The chrome-adorned Nomads, with ribbed roofs, curved glass and sliding side windows, defied the image of the wagon as family frumpmobile.

“A Nomad isn’t a station wagon,” says Skeeter Maxwell, the convention’s director. “It’s a station wagon with an attitude.” Maxwell and her husband, Jim, drove their baby blue ‘55 Nomad to Spokane last week from Phoenix.

Talk about attitude. This wagon has been modified into a gleaming hot rod with a bored-out, fuel-injected 350 cubic-inch engine. That’s one of the cool things about Nomads. They look great whether customized or in original condition.
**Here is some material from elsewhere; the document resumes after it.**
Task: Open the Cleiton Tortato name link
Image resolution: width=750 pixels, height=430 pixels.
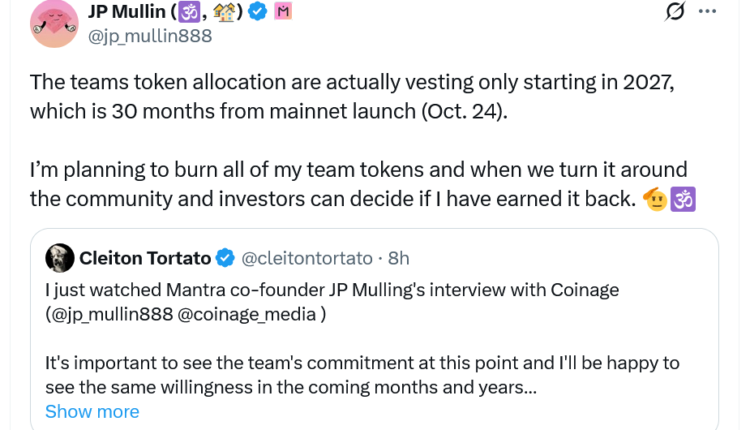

“I’ve loved ‘em forever,” says Steve Gelhausen, the Spokane Nomad Club member who convinced the national organization to bring its convention here. Two years ago, Gelhausen bought a 1956 Nomad that had been stored in the Spokane area for 18 years. The wagon is in great original shape, barely the worse for wear.

It’s easy to understand why these people are so hooked on Nomads. Unfortunately, getting one for yourself isn’t so easy.

Expect to pay around $20,000 for a Nomad in good running order. Like everything else, the fancier the condition, the fancier the price. Last year, the clubbers say, a ‘57 Nomad was sold in an auction for $61,000.

All the more reason for Jim Crouch to hang onto his wagon. Money, of course, has nothing to do with the Crouches’ affection for their old car.

Next summer, they plan to drive it to their 30-year high school reunion.

“It’s so neat to say that I have my first car,” says Crouch. “It’s all about memories, don’t you think?”

This sidebar appeared with the story:

IF YOU GO

On Tuesday from 9 a.m. to noon, the public is invited to see cars from the Chevrolet Nomad Convention on display outside the Valley DoubleTree Hotel, 1100 N. Sullivan.